# Cutting/ chopping (off)



## ThomasK

I am interested in how languages express the difference between chopping (or cutting), the action, and chopping off something. In Dutch we use a prefix, just as in English a phrasal verb is used (containing a particle ?). 

How does Hungarian express that please ?


----------



## ib343

It is similar. We say "vág" (= cut) or "levág" (= cut off). "Le" is an additive to verbs we call a "preverb" (igekötő in Hungarian). It only goes to verbs or words that are based on verbs. These preverbs simply change the meaning of the verb. Like "le" means "down" or "off" or "be" means "into". You can say "bevág" for example, which means "cut into".

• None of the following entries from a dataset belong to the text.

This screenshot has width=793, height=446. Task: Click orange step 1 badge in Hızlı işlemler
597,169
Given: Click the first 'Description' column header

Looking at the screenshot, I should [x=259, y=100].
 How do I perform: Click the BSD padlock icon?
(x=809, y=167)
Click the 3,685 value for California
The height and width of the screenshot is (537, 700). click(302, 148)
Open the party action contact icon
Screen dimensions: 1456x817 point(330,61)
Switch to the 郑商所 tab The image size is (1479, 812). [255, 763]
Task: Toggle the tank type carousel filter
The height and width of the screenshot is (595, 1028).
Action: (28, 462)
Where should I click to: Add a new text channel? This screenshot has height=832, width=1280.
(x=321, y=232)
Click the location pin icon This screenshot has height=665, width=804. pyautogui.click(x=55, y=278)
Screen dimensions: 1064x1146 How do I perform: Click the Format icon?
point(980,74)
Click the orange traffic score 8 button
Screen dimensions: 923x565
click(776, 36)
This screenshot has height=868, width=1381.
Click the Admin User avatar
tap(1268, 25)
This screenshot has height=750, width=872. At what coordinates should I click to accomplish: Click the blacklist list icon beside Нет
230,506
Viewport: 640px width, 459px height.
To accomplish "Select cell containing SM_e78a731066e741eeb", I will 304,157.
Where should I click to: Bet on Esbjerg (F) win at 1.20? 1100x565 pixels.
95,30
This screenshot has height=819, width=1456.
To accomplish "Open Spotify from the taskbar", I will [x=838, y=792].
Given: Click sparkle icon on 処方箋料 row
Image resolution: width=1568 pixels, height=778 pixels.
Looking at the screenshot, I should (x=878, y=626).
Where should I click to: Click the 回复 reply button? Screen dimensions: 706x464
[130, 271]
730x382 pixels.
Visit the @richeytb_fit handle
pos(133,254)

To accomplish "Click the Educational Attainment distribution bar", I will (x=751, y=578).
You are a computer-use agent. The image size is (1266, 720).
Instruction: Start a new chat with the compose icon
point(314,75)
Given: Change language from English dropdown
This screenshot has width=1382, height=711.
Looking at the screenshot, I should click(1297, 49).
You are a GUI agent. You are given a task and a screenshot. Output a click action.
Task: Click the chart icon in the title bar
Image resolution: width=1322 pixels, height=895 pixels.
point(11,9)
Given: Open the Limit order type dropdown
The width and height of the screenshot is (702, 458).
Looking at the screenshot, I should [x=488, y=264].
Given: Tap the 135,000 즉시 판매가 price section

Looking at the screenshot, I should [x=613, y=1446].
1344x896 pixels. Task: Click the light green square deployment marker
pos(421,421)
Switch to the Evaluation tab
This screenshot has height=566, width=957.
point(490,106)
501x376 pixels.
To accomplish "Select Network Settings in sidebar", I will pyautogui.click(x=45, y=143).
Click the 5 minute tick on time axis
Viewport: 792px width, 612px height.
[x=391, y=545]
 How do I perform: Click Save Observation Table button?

Sometimes as a result of adding a preverb the verb's meaning can totally change, similarly to other languages. And sometimes it can mean several different things. Like in the above "levág" can mean "cut off" and can also mean "goes into" in the context of "levág egy hisztit" (goes into her tanrtrums).


----------



## ThomasK

Great information, but then I guess the going into tantrums is lit. chopping [oneself] off into them, lo(o)s(en)ing oneself, I guess. Is that a good guess ?


----------



## ib343

It is more like an idiom, so its meaning is not literal. I think the etymology is more like this: "vág" has the concept of suddenness in it and thus has a secondary meaning of "hit". From this literally it would mean "hit down a tantrum" as if you would forcefully hit something to the ground.


----------



## ThomasK

I see, thanks! Or one last question: could you give me more combinations with "vág".


----------



## ib343

megvág (cut sth a bit)
átvág (severe sth, also have a colloquial meaning: deceive, trick, mislead)
szétvág (cut into pieces, or split by cutting)
összevág (cut sth together as of a film, movie)
felvág (cut up as if the surgeon cuts the patient's stomach, also has a meaning to boast)
kivág (cut out as if an article from a newspaper)

Some examples.


----------



## ThomasK

Thanks a lot, but I was mistaken: the "vàg" is not off, but cut. So would you so kind as to give me some "le" words ? Thanks !


----------



## galaxy man

ThomasK said:


> Thanks a lot, but I was mistaken: the "vàg" is not off, but cut. So would you so kind as to give me some "le" words ? Thanks !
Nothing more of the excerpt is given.